Es ist nicht rechtswidrig, wenn es die Behörde dem Konsenswerber überlässt, auf welche Weise er das definierte Ziel erreicht, und in diesem Zusammenhang eine Maßnahme demonstrativ anführt
GZ 2010/04/0143, 14.03.2012
Die Beschwerde bringt vor, dass sicherheitstechnische Auflagen des angefochtenen Bescheides nicht dem Bestimmtheitserfordernis entsprächen, und wendet sich insbesondere gegen die Auflage 42, welche wie folgt lautet:
"Zur Verhinderung von Rohrbrüchen und Rohrschäden im Falle von Setzungen, eventuell aus Setzungen des Gebäudes im Vertikalverlauf der Rohrleitungen sind dem Setzungsrisiko entsprechende Maßnahmen zu setzen (zB Einsatz entsprechend dimensionierter Dehnungskompensatoren). Die getroffenen Vorkehrungen sind der Behörde bekannt zu geben."

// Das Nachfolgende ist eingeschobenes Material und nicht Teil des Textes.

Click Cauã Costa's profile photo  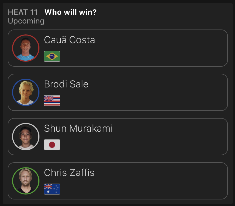[26, 48]
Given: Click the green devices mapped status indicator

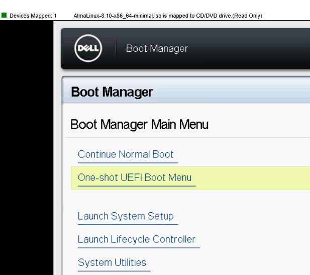Looking at the screenshot, I should 4,16.
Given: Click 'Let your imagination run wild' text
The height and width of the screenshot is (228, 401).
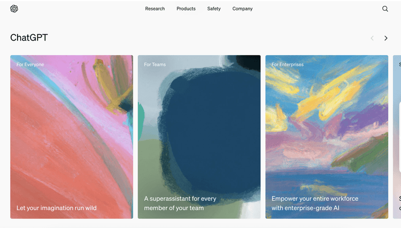Looking at the screenshot, I should 57,208.
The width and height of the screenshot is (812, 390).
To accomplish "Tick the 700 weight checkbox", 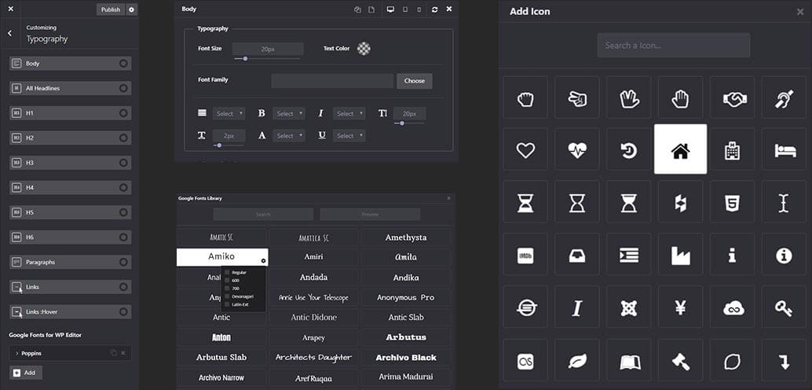I will pyautogui.click(x=227, y=288).
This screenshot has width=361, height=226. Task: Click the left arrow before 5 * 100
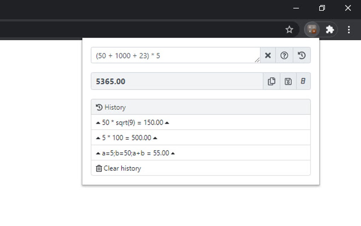click(98, 138)
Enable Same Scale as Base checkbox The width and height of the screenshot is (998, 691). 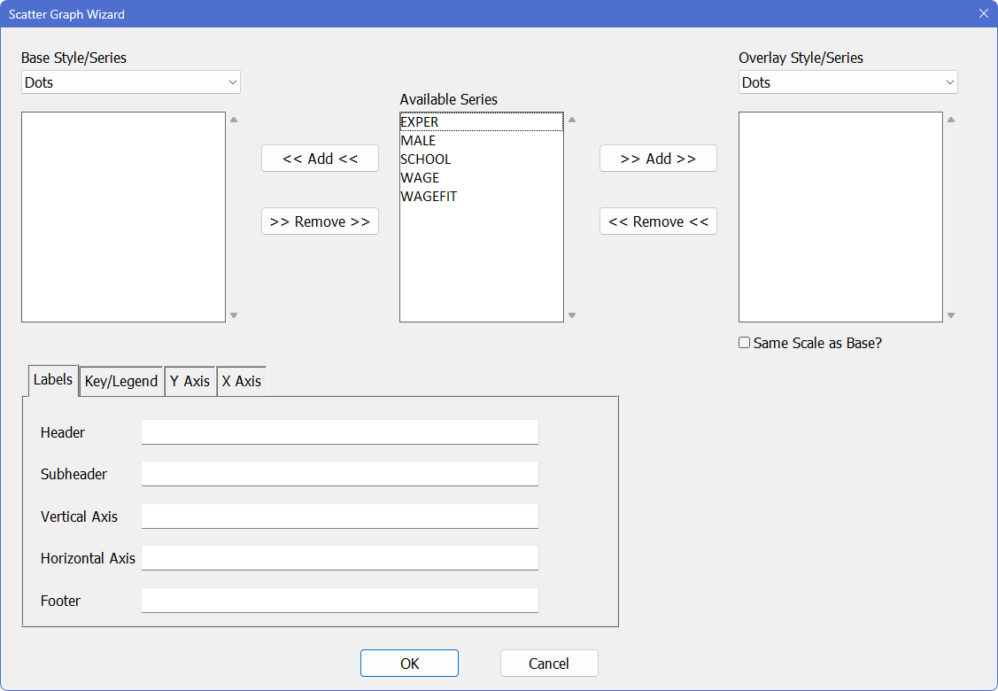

VwGH: Es ist allerdings nicht rechtswidrig, wenn es die Behörde dem Konsenswerber überlässt, auf welche Weise er das definierte Ziel erreicht, und - wie im vorliegenden Fall - in diesem Zusammenhang eine Maßnahme demonstrativ anführt, weil sich durch die Verpflichtung, die getroffene Vorkehrung der Behörde bekannt zu geben, feststellen lässt, ob der Vorschreibung Rechnung getragen wurde.